* TASK DESCRIPTION
Where in the data below does the word "best" appear? Copy each line that holds it.

[INFORMATION SUPPLIED]

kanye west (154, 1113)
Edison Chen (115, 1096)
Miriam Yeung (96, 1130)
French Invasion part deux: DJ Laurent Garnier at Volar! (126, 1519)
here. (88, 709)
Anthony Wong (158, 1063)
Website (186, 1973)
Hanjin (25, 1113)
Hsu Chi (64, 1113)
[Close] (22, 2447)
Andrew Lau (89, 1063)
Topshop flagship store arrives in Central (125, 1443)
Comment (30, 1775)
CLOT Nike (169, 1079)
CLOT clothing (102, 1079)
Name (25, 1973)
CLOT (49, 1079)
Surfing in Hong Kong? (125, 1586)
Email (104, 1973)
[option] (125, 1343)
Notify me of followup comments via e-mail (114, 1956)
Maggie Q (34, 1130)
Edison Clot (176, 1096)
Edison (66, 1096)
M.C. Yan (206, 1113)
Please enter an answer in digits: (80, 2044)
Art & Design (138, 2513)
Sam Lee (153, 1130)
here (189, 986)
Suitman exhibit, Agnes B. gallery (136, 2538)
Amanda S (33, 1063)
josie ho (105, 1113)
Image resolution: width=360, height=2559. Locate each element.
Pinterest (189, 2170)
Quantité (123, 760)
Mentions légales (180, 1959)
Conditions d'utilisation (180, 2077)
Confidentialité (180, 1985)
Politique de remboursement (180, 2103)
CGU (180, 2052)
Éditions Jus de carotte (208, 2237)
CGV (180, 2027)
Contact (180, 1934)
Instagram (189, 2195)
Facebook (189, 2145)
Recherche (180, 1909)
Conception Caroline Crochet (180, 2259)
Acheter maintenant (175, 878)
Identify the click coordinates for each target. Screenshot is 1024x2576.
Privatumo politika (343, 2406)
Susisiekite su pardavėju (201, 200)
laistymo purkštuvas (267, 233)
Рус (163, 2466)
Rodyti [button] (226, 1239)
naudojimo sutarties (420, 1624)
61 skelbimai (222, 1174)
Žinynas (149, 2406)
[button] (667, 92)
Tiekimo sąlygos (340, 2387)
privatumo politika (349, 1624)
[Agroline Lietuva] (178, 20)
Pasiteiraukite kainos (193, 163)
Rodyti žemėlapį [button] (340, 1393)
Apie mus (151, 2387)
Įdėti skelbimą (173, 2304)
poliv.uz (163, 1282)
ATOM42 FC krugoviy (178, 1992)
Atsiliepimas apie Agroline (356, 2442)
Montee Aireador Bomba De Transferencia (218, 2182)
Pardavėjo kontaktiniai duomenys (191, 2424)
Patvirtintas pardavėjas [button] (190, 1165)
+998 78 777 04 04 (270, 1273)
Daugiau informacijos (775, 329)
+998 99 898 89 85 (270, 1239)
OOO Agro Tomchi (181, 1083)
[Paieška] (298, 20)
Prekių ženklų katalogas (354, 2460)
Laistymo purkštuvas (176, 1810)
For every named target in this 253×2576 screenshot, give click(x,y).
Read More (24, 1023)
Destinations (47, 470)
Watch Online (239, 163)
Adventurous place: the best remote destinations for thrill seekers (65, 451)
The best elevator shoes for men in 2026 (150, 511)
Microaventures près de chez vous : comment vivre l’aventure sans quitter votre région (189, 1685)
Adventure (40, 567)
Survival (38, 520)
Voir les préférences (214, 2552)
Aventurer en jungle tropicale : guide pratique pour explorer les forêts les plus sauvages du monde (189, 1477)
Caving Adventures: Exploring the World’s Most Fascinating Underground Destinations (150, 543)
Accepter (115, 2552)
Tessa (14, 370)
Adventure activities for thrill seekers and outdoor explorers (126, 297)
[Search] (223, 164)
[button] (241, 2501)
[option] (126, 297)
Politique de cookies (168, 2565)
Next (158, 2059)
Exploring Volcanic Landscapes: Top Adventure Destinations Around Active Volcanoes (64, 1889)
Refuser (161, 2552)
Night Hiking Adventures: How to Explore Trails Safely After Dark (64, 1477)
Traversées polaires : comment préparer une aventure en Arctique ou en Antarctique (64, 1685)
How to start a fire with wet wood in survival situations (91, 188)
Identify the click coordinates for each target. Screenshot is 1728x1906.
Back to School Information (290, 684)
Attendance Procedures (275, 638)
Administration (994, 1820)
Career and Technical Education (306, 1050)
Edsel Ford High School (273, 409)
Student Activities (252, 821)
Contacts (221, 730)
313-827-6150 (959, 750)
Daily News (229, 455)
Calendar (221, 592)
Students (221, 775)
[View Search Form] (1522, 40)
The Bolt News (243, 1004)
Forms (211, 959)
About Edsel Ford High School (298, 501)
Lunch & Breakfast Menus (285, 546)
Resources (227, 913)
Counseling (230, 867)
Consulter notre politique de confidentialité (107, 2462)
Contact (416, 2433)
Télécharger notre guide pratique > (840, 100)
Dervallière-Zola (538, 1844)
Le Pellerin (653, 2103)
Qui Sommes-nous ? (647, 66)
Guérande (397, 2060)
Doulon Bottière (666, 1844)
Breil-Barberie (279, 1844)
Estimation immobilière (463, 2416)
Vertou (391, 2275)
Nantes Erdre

[/INFORMATION SUPPLIED]

* SOLUTION BELOW
Adventurous place: the best remote destinations for thrill seekers (65, 451)
The best elevator shoes for men in 2026 (150, 511)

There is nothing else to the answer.